## Record set
· · ·

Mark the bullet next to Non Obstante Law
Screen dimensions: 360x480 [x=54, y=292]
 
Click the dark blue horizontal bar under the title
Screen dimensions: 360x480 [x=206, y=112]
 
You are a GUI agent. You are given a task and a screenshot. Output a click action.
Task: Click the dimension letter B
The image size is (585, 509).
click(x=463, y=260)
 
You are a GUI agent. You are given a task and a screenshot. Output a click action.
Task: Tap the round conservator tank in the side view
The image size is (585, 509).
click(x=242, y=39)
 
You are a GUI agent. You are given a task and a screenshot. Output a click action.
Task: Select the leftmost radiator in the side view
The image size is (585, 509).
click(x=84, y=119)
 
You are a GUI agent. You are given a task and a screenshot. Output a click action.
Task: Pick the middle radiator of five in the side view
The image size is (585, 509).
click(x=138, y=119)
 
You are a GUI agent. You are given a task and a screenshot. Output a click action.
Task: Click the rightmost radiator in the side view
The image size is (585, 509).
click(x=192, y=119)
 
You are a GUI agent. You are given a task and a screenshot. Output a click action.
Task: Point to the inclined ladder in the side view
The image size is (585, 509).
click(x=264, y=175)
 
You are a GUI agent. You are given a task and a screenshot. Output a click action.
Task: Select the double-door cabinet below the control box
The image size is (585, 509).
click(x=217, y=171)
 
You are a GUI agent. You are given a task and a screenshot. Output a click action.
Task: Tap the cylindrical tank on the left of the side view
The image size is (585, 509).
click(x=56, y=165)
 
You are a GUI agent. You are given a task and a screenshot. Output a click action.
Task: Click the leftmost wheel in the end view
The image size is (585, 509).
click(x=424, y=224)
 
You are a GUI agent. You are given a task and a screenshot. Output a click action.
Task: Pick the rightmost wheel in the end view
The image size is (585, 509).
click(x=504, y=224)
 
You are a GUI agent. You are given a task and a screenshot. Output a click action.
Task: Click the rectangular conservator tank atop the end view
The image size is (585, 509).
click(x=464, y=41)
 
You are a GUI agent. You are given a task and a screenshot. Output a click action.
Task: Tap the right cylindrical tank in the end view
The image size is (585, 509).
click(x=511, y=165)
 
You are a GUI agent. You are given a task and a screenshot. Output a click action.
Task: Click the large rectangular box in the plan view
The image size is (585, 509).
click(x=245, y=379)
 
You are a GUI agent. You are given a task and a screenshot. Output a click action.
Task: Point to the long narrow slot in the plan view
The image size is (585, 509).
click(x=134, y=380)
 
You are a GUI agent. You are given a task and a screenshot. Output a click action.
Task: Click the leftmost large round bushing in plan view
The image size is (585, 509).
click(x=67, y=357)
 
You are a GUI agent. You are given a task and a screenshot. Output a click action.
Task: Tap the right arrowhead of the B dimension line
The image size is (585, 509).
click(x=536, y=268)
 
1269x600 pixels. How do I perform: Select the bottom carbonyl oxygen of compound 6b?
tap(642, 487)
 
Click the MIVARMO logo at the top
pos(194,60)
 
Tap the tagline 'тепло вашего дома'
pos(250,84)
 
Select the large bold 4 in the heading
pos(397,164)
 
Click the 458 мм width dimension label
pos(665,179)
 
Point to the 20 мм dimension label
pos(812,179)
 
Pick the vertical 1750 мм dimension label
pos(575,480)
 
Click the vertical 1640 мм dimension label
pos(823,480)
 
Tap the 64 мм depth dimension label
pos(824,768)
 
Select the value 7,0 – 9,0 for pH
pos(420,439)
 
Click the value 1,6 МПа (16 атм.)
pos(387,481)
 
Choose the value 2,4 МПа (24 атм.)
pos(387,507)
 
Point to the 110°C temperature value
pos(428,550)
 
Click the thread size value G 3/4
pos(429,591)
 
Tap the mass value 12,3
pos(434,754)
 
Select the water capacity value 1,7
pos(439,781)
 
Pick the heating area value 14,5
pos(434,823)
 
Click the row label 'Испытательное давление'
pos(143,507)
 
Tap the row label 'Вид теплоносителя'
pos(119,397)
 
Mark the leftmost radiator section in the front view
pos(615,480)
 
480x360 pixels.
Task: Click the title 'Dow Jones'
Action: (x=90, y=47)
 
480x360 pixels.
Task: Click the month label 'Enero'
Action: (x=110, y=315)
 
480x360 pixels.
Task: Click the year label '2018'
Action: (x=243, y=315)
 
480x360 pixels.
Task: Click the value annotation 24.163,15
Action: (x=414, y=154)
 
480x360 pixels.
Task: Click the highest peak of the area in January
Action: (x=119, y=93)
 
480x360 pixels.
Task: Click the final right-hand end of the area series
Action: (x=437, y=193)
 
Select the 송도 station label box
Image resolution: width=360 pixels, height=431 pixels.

· · ·

## Set problem
Return every one of the records above line for line, changing nothing.

## The solution
Mark the bullet next to Non Obstante Law
Screen dimensions: 360x480 [x=54, y=292]
 
Click the dark blue horizontal bar under the title
Screen dimensions: 360x480 [x=206, y=112]
 
You are a GUI agent. You are given a task and a screenshot. Output a click action.
Task: Click the dimension letter B
The image size is (585, 509).
click(x=463, y=260)
 
You are a GUI agent. You are given a task and a screenshot. Output a click action.
Task: Tap the round conservator tank in the side view
The image size is (585, 509).
click(x=242, y=39)
 
You are a GUI agent. You are given a task and a screenshot. Output a click action.
Task: Select the leftmost radiator in the side view
The image size is (585, 509).
click(x=84, y=119)
 
You are a GUI agent. You are given a task and a screenshot. Output a click action.
Task: Pick the middle radiator of five in the side view
The image size is (585, 509).
click(x=138, y=119)
 
You are a GUI agent. You are given a task and a screenshot. Output a click action.
Task: Click the rightmost radiator in the side view
The image size is (585, 509).
click(x=192, y=119)
 
You are a GUI agent. You are given a task and a screenshot. Output a click action.
Task: Point to the inclined ladder in the side view
The image size is (585, 509).
click(x=264, y=175)
 
You are a GUI agent. You are given a task and a screenshot. Output a click action.
Task: Select the double-door cabinet below the control box
The image size is (585, 509).
click(x=217, y=171)
 
You are a GUI agent. You are given a task and a screenshot. Output a click action.
Task: Tap the cylindrical tank on the left of the side view
The image size is (585, 509).
click(x=56, y=165)
 
You are a GUI agent. You are given a task and a screenshot. Output a click action.
Task: Click the leftmost wheel in the end view
The image size is (585, 509).
click(x=424, y=224)
 
You are a GUI agent. You are given a task and a screenshot. Output a click action.
Task: Pick the rightmost wheel in the end view
The image size is (585, 509).
click(x=504, y=224)
 
You are a GUI agent. You are given a task and a screenshot. Output a click action.
Task: Click the rectangular conservator tank atop the end view
The image size is (585, 509).
click(x=464, y=41)
 
You are a GUI agent. You are given a task and a screenshot. Output a click action.
Task: Tap the right cylindrical tank in the end view
The image size is (585, 509).
click(x=511, y=165)
 
You are a GUI agent. You are given a task and a screenshot. Output a click action.
Task: Click the large rectangular box in the plan view
The image size is (585, 509).
click(x=245, y=379)
 
You are a GUI agent. You are given a task and a screenshot. Output a click action.
Task: Point to the long narrow slot in the plan view
The image size is (585, 509).
click(x=134, y=380)
 
You are a GUI agent. You are given a task and a screenshot. Output a click action.
Task: Click the leftmost large round bushing in plan view
The image size is (585, 509).
click(x=67, y=357)
 
You are a GUI agent. You are given a task and a screenshot. Output a click action.
Task: Tap the right arrowhead of the B dimension line
The image size is (585, 509).
click(x=536, y=268)
 
1269x600 pixels. How do I perform: Select the bottom carbonyl oxygen of compound 6b?
tap(642, 487)
 
Click the MIVARMO logo at the top
pos(194,60)
 
Tap the tagline 'тепло вашего дома'
pos(250,84)
 
Select the large bold 4 in the heading
pos(397,164)
 
Click the 458 мм width dimension label
pos(665,179)
 
Point to the 20 мм dimension label
pos(812,179)
 
Pick the vertical 1750 мм dimension label
pos(575,480)
 
Click the vertical 1640 мм dimension label
pos(823,480)
 
Tap the 64 мм depth dimension label
pos(824,768)
 
Select the value 7,0 – 9,0 for pH
pos(420,439)
 
Click the value 1,6 МПа (16 атм.)
pos(387,481)
 
Choose the value 2,4 МПа (24 атм.)
pos(387,507)
 
Point to the 110°C temperature value
pos(428,550)
 
Click the thread size value G 3/4
pos(429,591)
 
Tap the mass value 12,3
pos(434,754)
 
Select the water capacity value 1,7
pos(439,781)
 
Pick the heating area value 14,5
pos(434,823)
 
Click the row label 'Испытательное давление'
pos(143,507)
 
Tap the row label 'Вид теплоносителя'
pos(119,397)
 
Mark the leftmost radiator section in the front view
pos(615,480)
 
480x360 pixels.
Task: Click the title 'Dow Jones'
Action: (x=90, y=47)
 
480x360 pixels.
Task: Click the month label 'Enero'
Action: (x=110, y=315)
 
480x360 pixels.
Task: Click the year label '2018'
Action: (x=243, y=315)
 
480x360 pixels.
Task: Click the value annotation 24.163,15
Action: (x=414, y=154)
 
480x360 pixels.
Task: Click the highest peak of the area in January
Action: (x=119, y=93)
 
480x360 pixels.
Task: Click the final right-hand end of the area series
Action: (x=437, y=193)
 
Select the 송도 station label box
Image resolution: width=360 pixels, height=431 pixels.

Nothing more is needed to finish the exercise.